Laser Squad formed the basis of what Mythos Games would later develop as UFO: Enemy Unknown (also known as X-Com), which later went on to become an international best-seller and a franchise in its own right.

Ian left Target Games in 1990 to set up Dimension Designs.

==Dimension Designs==
Established in 1991, Dimension Designs was a small, local co-operative made up of wargames enthusiasts who created scenery and accessories for miniature-based games. Ian Terry was given the opportunity of designing and creating for them a scenery system made entirely out of cards which would prove both economical and flexible for the end user.

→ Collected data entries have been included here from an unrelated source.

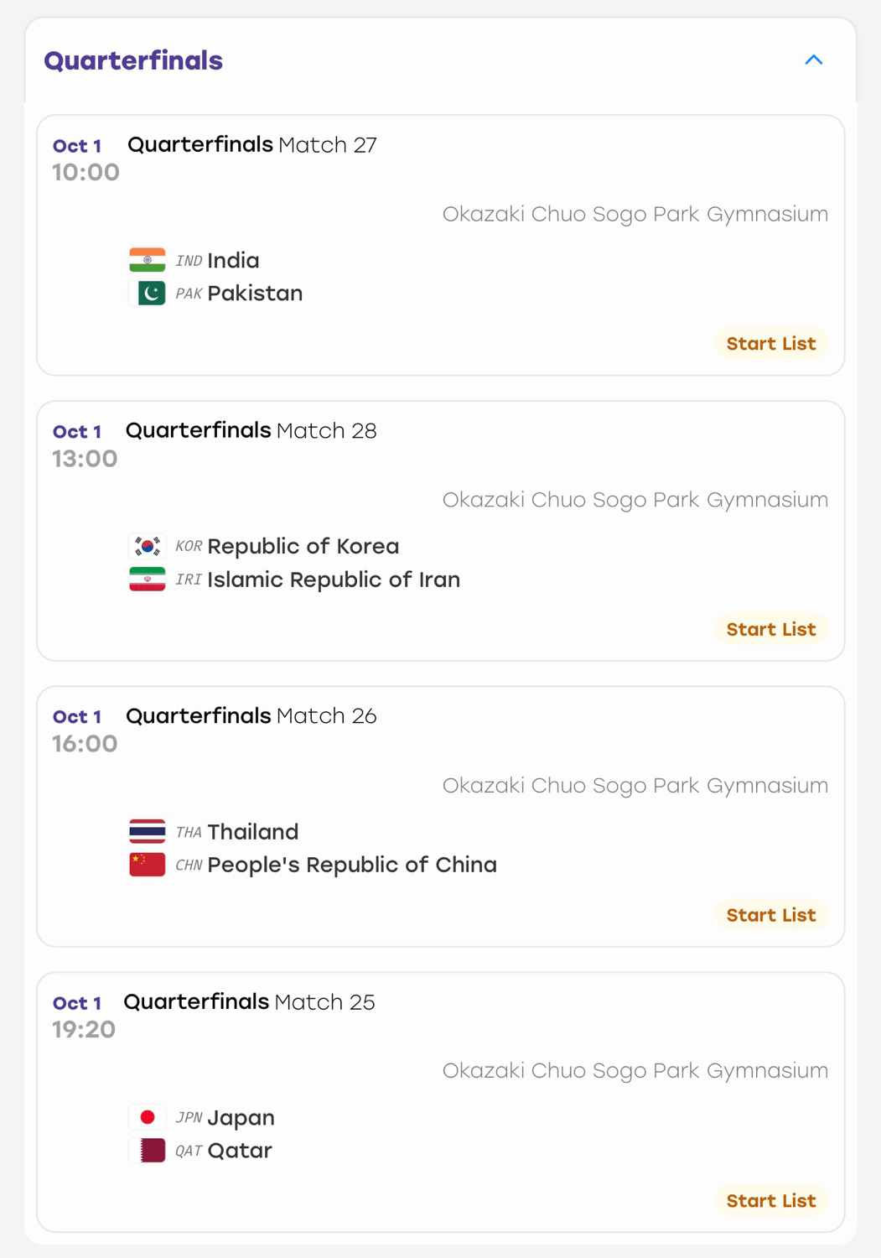
Task: Click the China flag icon
Action: pos(148,865)
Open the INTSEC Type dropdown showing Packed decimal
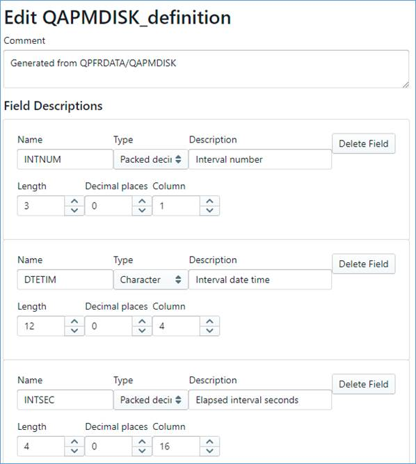 point(151,400)
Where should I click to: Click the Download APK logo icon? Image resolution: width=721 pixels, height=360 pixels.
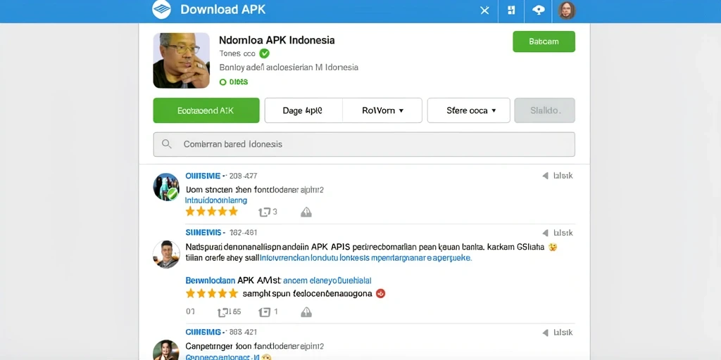pyautogui.click(x=161, y=10)
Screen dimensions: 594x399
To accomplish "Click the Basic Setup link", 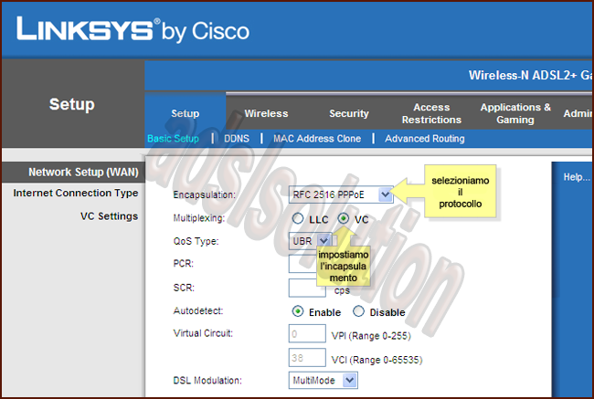I will coord(173,139).
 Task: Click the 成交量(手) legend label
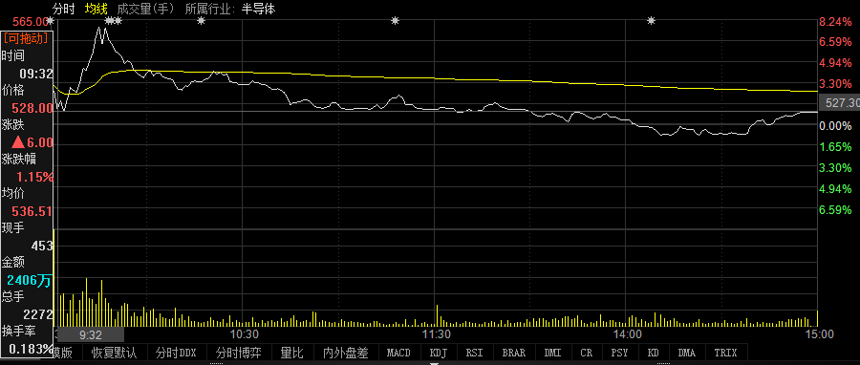145,9
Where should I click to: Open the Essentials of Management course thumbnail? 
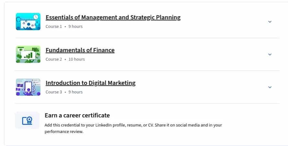pos(28,21)
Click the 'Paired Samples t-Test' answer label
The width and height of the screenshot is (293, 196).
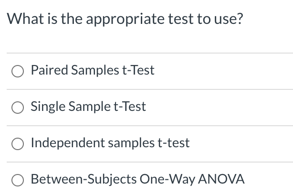point(93,70)
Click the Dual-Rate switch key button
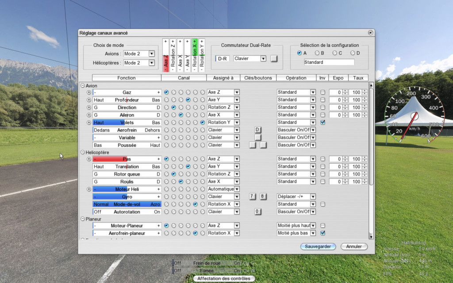 (274, 58)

This formed the basis of what was called the “Microscape” system, which achieved worldwide sales.

During his time at Dimension Designs, Terry learned silicon mould making skills and miniature sculpture techniques, which subsequently enabled him to create master sculptures for various manufacturers on a freelance basis as a result.

==Bullfrog Productions==
Ian joined Bullfrog Productions in 1993. He acquired the job due to his previous design work, and his first task under this company was to assist in the output of graphics for Theme Park and Syndicate: American Revolt under Peter Molyneux.

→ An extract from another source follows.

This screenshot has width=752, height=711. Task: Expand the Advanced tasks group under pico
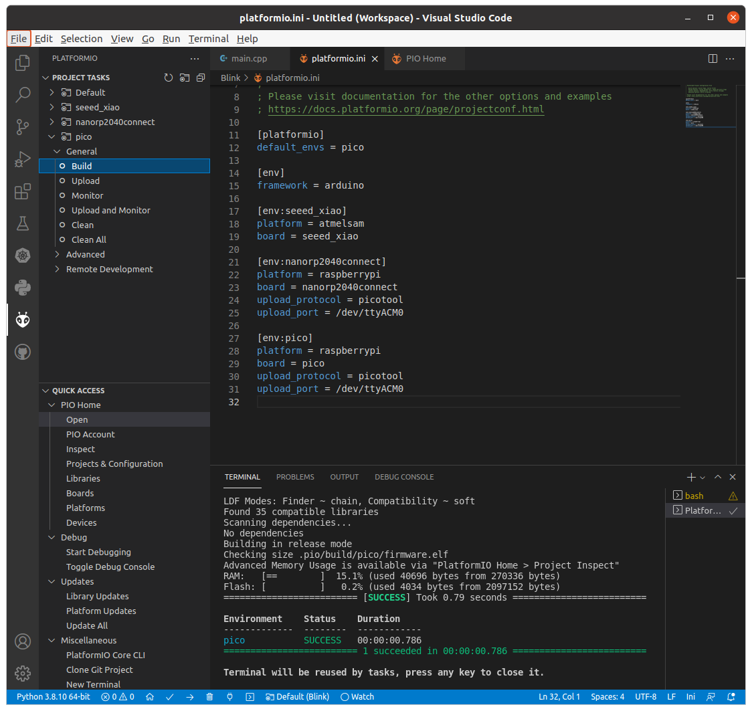pos(58,254)

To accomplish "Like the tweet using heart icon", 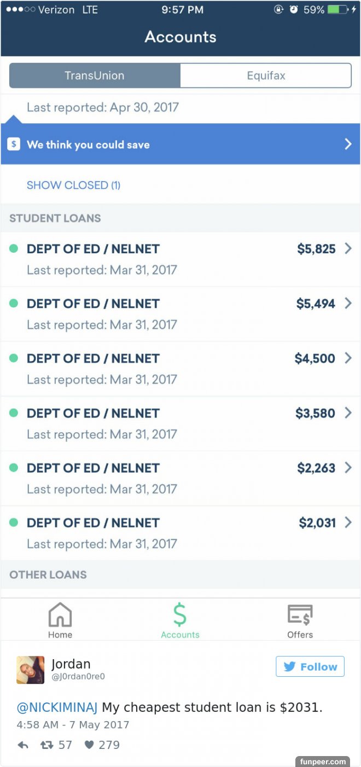I will 89,745.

During this time, Ian worked with four other artists, and contributed visuals from his own designs for Theme Park, as well as terrain for American Revolt (a Syndicate mission disc). Before leaving Bullfrog, Ian also supplied the initial graphics and animations that were required for Dungeon Keeper in its infancy, to showcase to the publishers (Electronic Arts).

==Trip Partners==
In January 1994, Ian Terry created Trip Partners along with a senior programmer. With this company, he created Doods, a turn-based strategy sci-fi game, originally intended to showcase their talents. However, it soon became a full-time project once they acquired publisher involvement.

==Mythos Games==
In April 1995, Ian Terry joined Mythos Games, which put him working alongside Julian Gollop once again in his already well-established company.

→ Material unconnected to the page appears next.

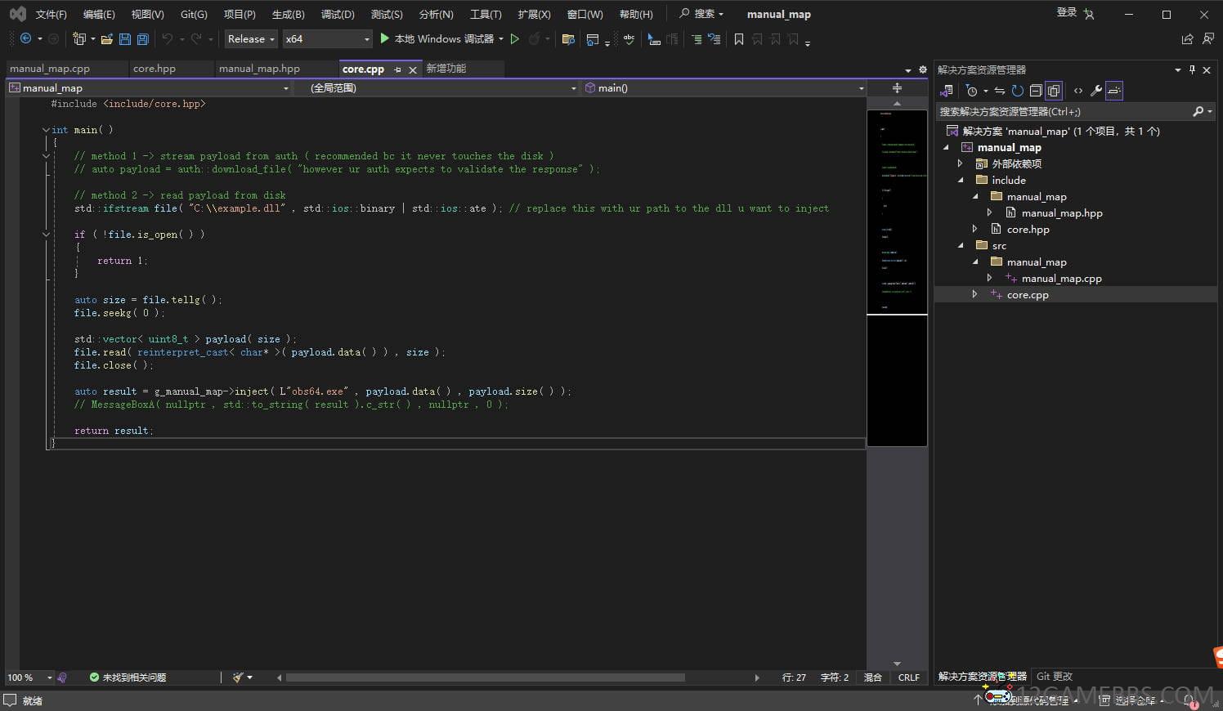
Task: Toggle Show All Files in Solution Explorer
Action: pyautogui.click(x=1054, y=91)
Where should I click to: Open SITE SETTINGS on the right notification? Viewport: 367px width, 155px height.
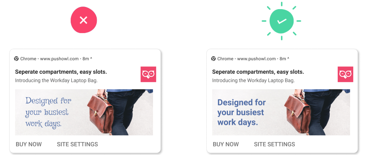(275, 144)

The first project Ian worked on was the design of the game Magic and Mayhem. This was by far his highest profile project, as it received a lot of funding. He was involved with the initial project proposal, through to the final delivery. Acting as Lead Artist and assisting in setting up a new team, he took on a much greater role. Severe financial limitations with the publisher (Virgin Interactive) on the month of release badly affected initial shipout, in spite of very positive press and universally high review scores. The product fared better under publication of Bethesda in America, and was a surprise hit in less recognisable territories, such as China and Italy.

Ian Terry then worked on X-COM: Apocalypse as a graphic designer. He designed the game interiors and environment, and after the game was finished, he left Mythos Games in May 1999.

==Freelance Work==
After his work at Mythos Games, Ian Terry went on to become a freelance artist for a variety of companies, making games for the Game Boy Color, Game Boy Advance and the Nintendo DS.

After 2004, he became a freelance artist for many non-game related projects, pursuing his own talent in sculpting, painting and writing. He is still doing this presently.

==Games==
- Rebelstar (1986) (designer)
- Rebelstar II (1988) (designer)
- Laser Squad (1988) (designer)
- Lords of Chaos (1990) (designer on initial development)
- Syndicate: American Revolt (1993) (artist)
- Theme Park (1994) (artist)
- Doods (1995) (designer, artist)
- Dungeon Keeper (1997) (initial artist)
- X-Com: Apocalypse (1997) (artist)
- Magic and Mayhem (1998) (lead designer, lead artist)
- Gex: Deep Pocket Gecko (1999) (artist)
- Sydney 2000 (2000) (Cancelled due to manufacturing problems) (artist)
- Men in Black 2: The Series (2000) (artist)
- Commander Keen (2001) (artist)
- Doom (2001) (artist)
- Star Wars: Episode II – Attack of the Clones (2002) (artist)
- Need for Speed: Underground 2 (2005) (artist)
- The Hobbit: An Unexpected Journey (2012) (artist)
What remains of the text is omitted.